If you haven’t already seen it, here is the Governmental reply to this e-petition on the No 10 website that we supported: We the undersigned petition the Prime Minister to consider other psychotherapy approaches, not only cbt, in the proposed expansion of psychotherapeutic services within the NHS, instead of restricting choice for members of the public to one only model of therapy.
“A ten-year programme of modernisation is underway to improve mental health services, to increase access to effective treatment and care, reduce unfair variation, raise standards and provide quicker and more convenient services. This programme of reform is backed by significant additional resources and is actively supported by the National Institute for Mental Health in England (NIMHE).
The Government is committed to expanding access to psychological therapies as a positive alternative to medication. We are aware of Lord Layard’s interest in this area, and he is closely involved in the Department’s work to develop models that will provide tangible evidence of the effectiveness of investing in talking therapies.
The Depression Report, published by Lord Layard and the London School of Economics’ Centre for Economic Performance Mental Health Policy Group on 19 June, advocates that psychological therapies, particularly cognitive behavioural therapy, should be made available to people suffering from depression, chronic anxiety and schizophrenia. It estimates that 10,000 new therapists are needed by 2013 to treat 800,000 people every year, through the creation of 250 treatment centres, each comprising 40 therapists.
The Depression Report is not a Departmental or Government publication. While we agree that more psychological therapies are needed, it is too early to make assumptions on the number of therapists needed. We have recently established a new programme to explore the ways of delivering evidence based psychological therapies effectively.
The Government has launched the Improving Access to Psychological Therapies (IAPT) programme to produce robust evidence in favour of increasing psychological therapy capacity. The programme consists of two demonstration sites in Doncaster and Newham, and a network of smaller regional projects that will bring together key programmes run by the NHS, the voluntary sector and local employers to test various models that could be implemented nationally. The programme will explore the ways of delivering evidence based psychological therapies effectively and will provide real, tangible evidence of the value of investing in talking therapies. Based on the learning from these sites, we will develop plans on the size, composition and training requirements of the workforce that will be required to roll out an improved psychological therapy service across England in the next five to ten years.
The demonstration site programme will cost £3.7million over the lifetime of the project and is being funded by the Department of Health. The two sites have been chosen because they serve very different demographics with different health needs, and they offer different treatment models such as community-based, voluntary sector-led, or employer-led.
The demonstration sites will develop new services for providing evidence based psychological interventions for people with depression, anxiety and other common mental health problems in primary and community settings. To date, services for people with these needs have been extremely limited leading to inappropriate services and/or reliance on medication and/or referral to secondary care.

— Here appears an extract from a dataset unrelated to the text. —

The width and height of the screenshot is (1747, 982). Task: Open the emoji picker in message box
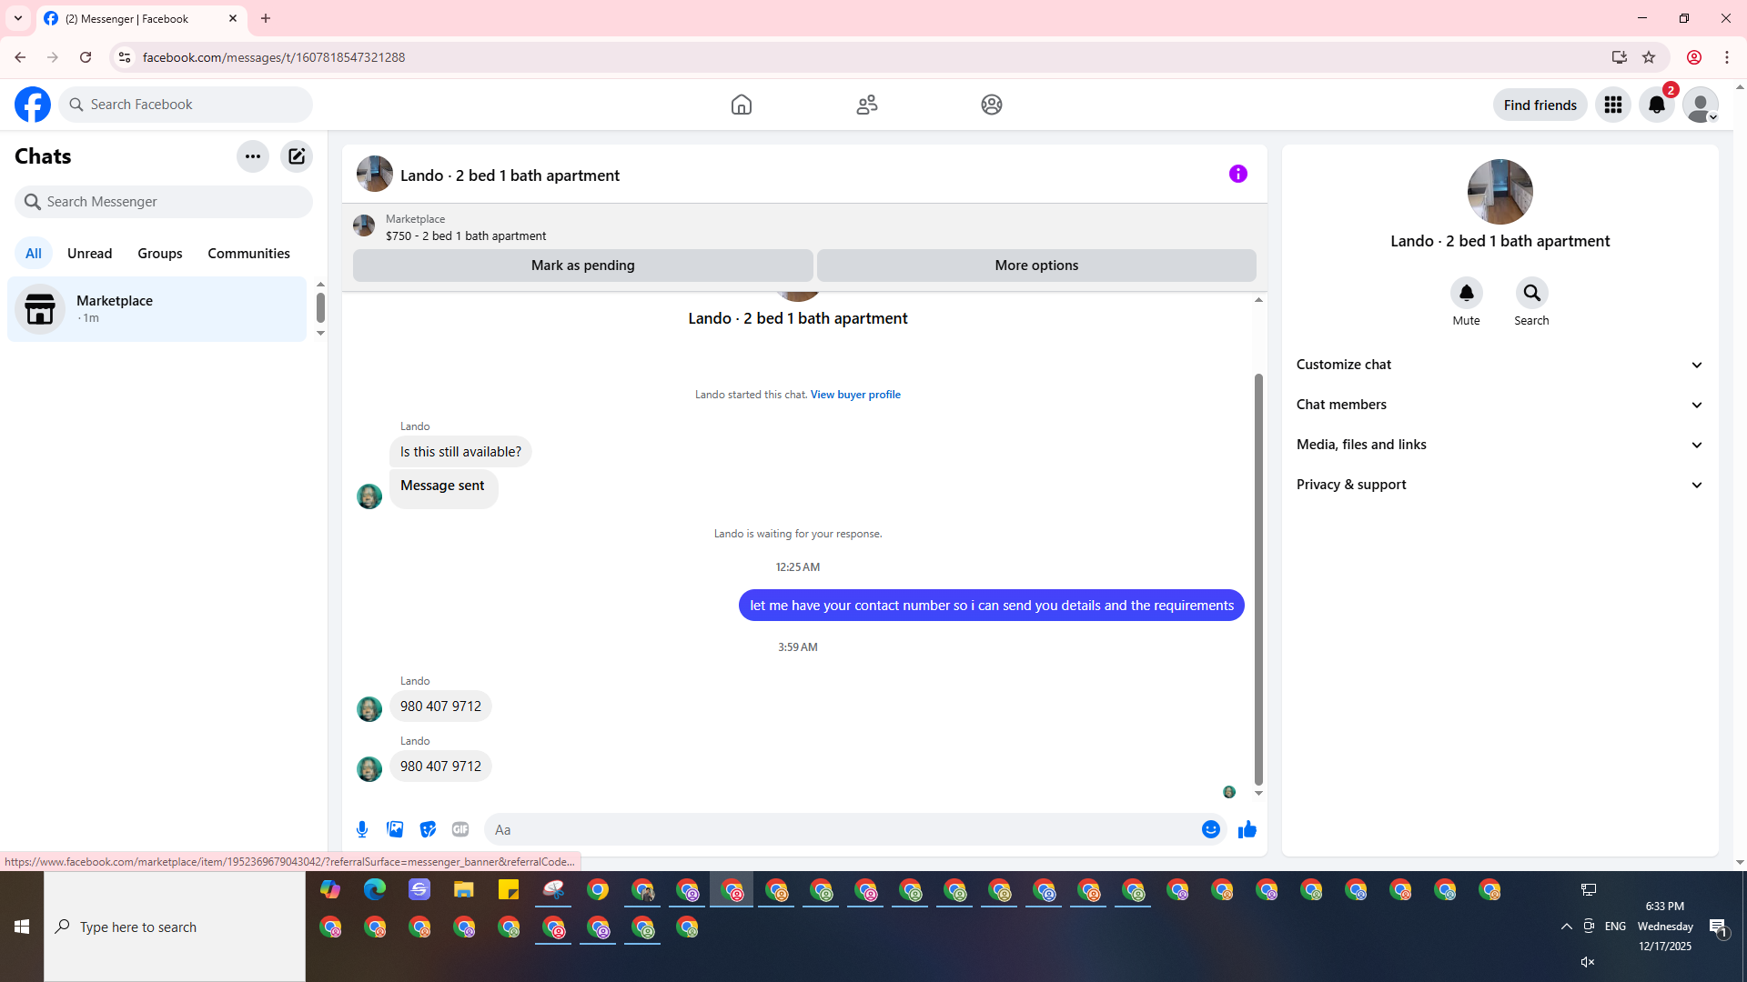1210,829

The demonstration sites will also explore a variety of ways in which appropriate services for this group of people can be provided. This will include developing integrated teams of therapists provided by NHS and non-statutory providers. The new services will also be integrated with new Employment Advisers to support people in retaining and returning to work. The Advisers will enable the new services to develop more effective links with employers, occupational health services and Job Centre Plus.
The Department of Health is aware of the concerns about the emphasis that the IAPT programme places on CBT. The prospect of including other forms of psychological therapy in the programme has been discussed a number of times by the expert reference group which advises the programme’s board on matters of research efficacy and evaluation. However, it was decided that the IAPT programme should not deviate from its stated aim of increasing access to those therapies, like CBT, that are supported in the current National Institute for Health and Clinical Excellence (NICE) guidelines.
Notwithstanding the above, the Government recognises that many therapists are keen to ensure that the public can choose from a range of evidence-based and empirically validated therapies, together with those currently recommended by NICE. Indeed, given the relatively recent emergence of the recognition of the efficacy of psychological interventions, we expect that the IAPT programme will be capable of incorporating new research data in order to innovate and improve continuously the choice of psychological therapies being offered.”